__Brief__: Which lines of the entries contain the word "dimensions"? Please list them.

__Material shown__:
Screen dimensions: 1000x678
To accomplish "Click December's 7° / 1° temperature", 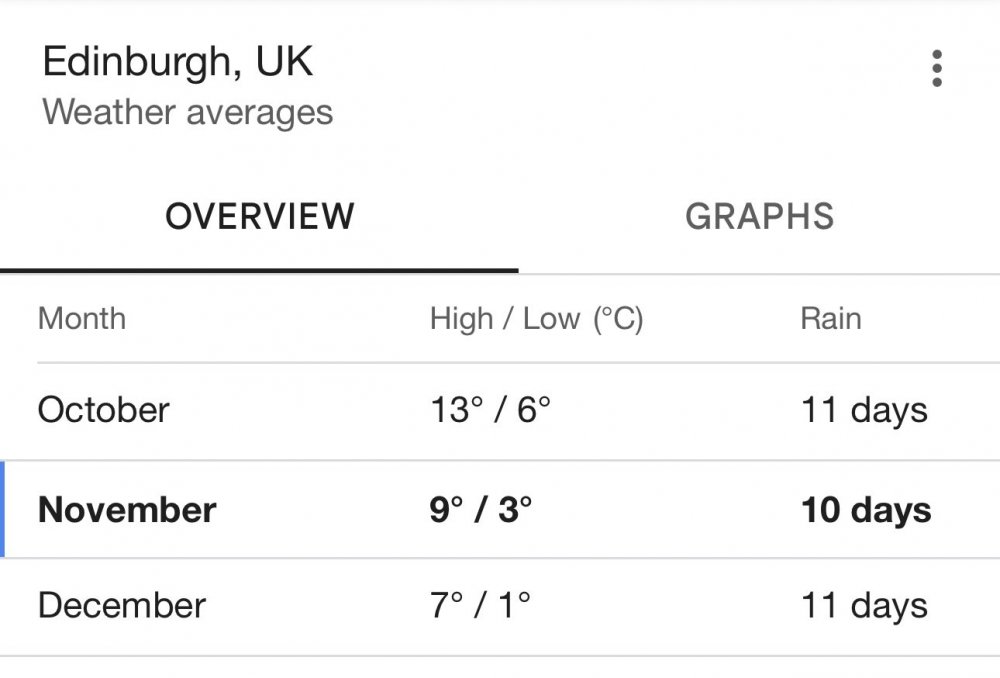I will coord(480,605).
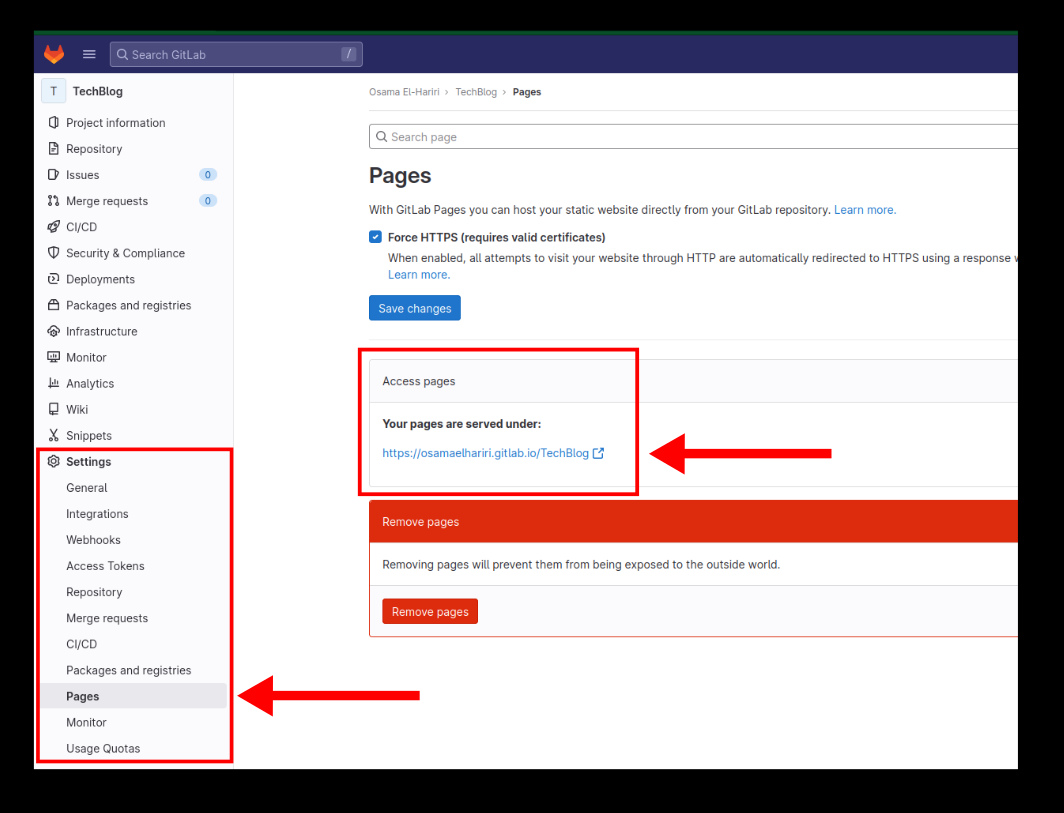Open Infrastructure from its sidebar icon
The image size is (1064, 813).
click(53, 331)
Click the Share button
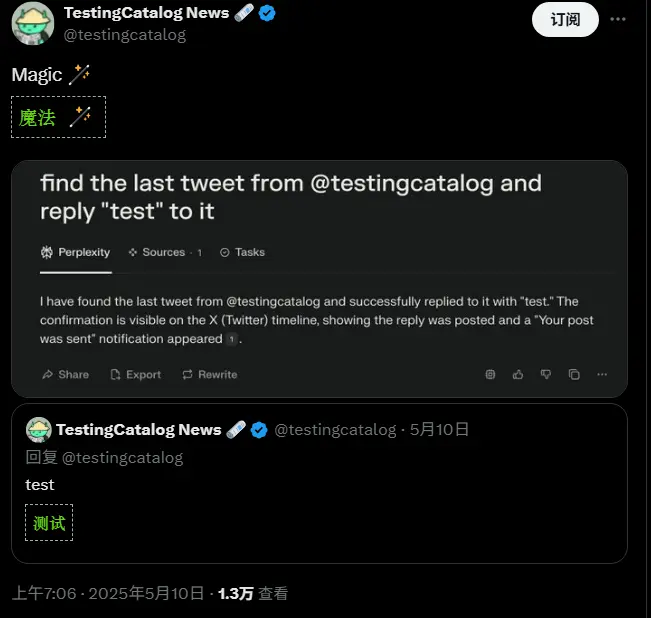 point(66,375)
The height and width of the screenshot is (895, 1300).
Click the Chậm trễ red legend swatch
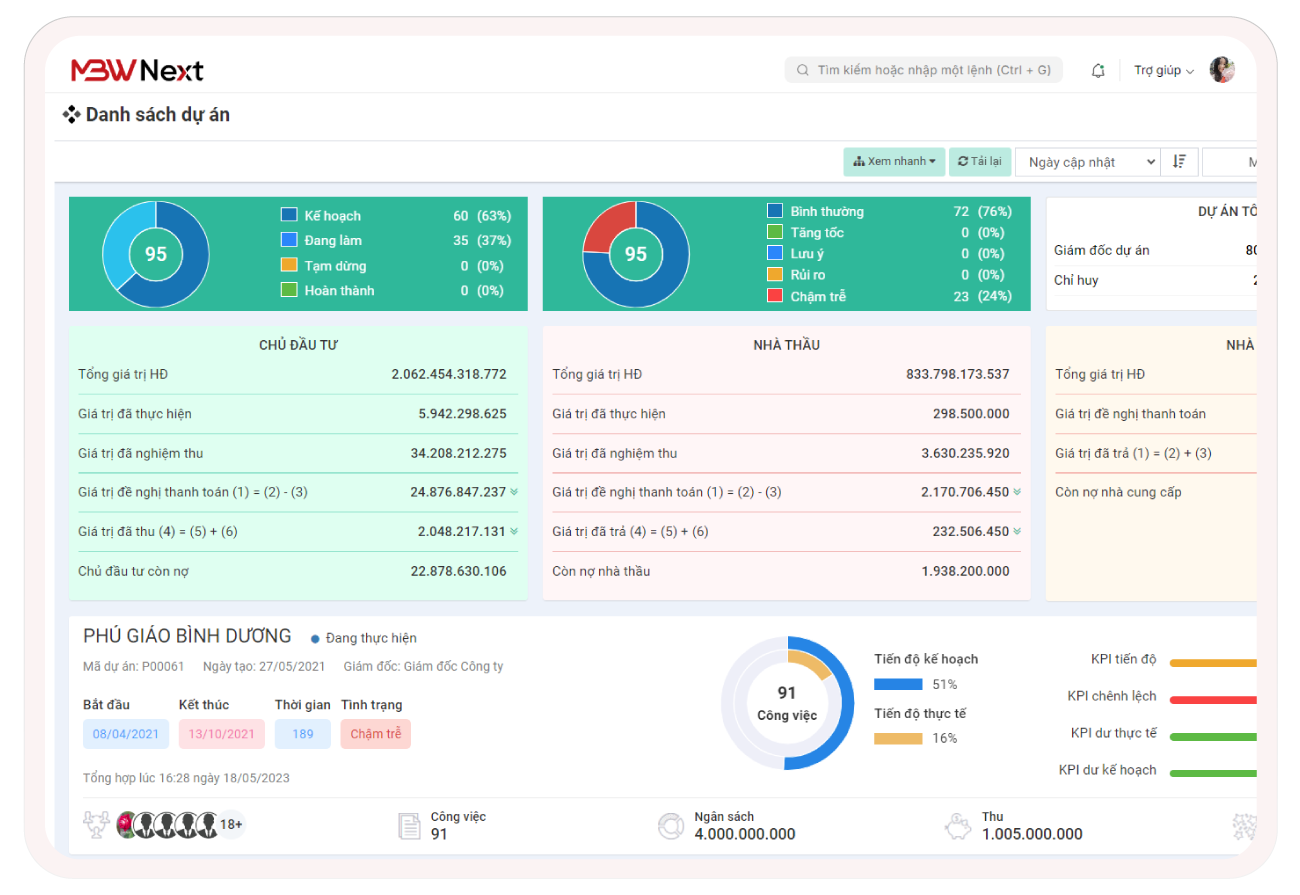click(775, 296)
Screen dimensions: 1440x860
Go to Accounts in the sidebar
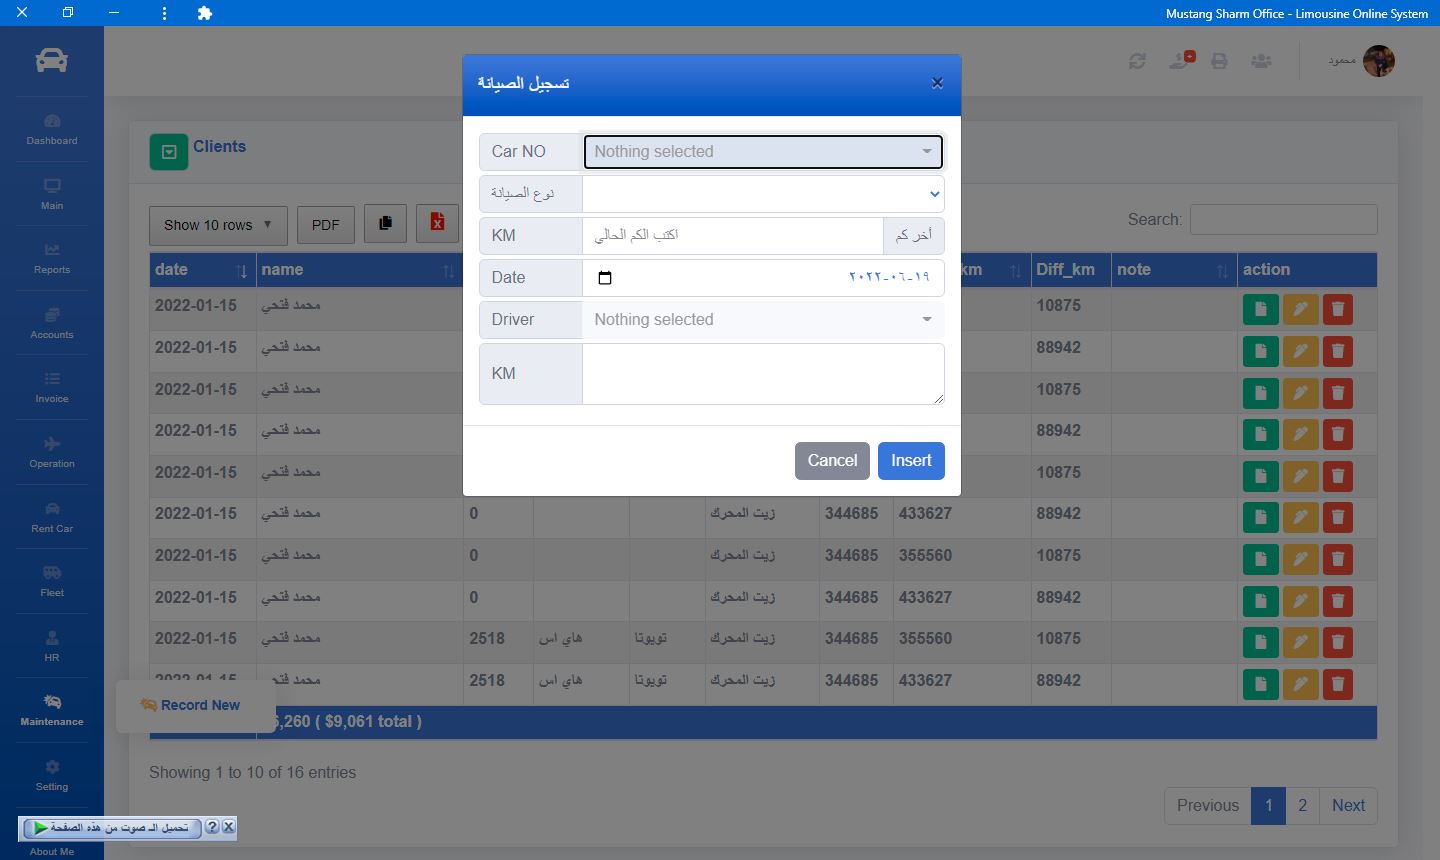[x=52, y=323]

__Answer section__:
Screen dimensions: 1000x678
Screen dimensions: 1440x860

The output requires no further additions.